___ RECORDS FOR THIS TASK

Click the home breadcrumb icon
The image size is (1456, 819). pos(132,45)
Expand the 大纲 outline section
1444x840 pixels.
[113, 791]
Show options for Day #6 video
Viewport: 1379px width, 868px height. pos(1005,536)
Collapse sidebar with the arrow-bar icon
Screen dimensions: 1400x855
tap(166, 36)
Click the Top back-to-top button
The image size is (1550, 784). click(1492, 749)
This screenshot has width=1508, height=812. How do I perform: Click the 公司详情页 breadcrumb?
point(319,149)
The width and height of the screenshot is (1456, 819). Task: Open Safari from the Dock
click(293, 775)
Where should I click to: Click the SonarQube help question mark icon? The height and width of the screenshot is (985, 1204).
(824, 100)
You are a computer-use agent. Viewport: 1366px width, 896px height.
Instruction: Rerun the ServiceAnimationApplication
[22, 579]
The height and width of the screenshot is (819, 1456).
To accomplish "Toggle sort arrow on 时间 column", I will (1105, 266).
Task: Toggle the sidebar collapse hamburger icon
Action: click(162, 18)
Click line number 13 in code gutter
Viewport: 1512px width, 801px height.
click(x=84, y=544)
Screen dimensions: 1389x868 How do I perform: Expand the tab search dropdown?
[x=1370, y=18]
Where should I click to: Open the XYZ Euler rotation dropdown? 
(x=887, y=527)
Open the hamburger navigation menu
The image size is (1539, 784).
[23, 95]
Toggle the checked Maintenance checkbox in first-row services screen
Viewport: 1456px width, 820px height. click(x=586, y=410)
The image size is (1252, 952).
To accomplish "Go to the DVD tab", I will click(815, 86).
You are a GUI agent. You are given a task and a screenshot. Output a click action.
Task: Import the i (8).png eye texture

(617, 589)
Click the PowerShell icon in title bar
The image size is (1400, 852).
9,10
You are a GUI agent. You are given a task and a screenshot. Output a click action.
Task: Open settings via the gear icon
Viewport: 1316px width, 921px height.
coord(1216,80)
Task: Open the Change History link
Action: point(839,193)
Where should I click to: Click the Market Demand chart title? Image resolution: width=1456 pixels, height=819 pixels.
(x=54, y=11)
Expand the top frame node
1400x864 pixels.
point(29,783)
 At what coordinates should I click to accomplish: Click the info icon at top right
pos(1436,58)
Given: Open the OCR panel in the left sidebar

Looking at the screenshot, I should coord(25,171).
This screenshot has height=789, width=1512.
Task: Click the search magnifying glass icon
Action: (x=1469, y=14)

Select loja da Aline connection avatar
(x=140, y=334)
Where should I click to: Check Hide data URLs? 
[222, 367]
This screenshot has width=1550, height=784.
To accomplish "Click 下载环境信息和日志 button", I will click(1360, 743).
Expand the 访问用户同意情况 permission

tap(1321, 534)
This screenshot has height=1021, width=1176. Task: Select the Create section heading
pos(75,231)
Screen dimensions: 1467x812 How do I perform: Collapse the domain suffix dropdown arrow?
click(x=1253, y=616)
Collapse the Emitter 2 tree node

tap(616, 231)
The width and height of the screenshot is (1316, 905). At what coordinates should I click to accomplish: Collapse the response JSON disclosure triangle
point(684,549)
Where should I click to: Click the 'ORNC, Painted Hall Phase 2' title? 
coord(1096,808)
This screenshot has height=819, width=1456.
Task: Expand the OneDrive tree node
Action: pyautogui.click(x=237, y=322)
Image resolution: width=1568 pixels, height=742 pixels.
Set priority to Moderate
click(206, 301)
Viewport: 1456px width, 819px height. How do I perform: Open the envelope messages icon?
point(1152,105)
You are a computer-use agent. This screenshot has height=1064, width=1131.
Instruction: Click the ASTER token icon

______

- _WHAT THIS TASK INVOLVES_
Bring together all lines in the records where the word "computer" is found.

- _ANSWER SECTION_
You are a computer-use agent. Viewport: 1366px width, 896px height.
You are a computer-use agent. This screenshot has height=1064, width=1131.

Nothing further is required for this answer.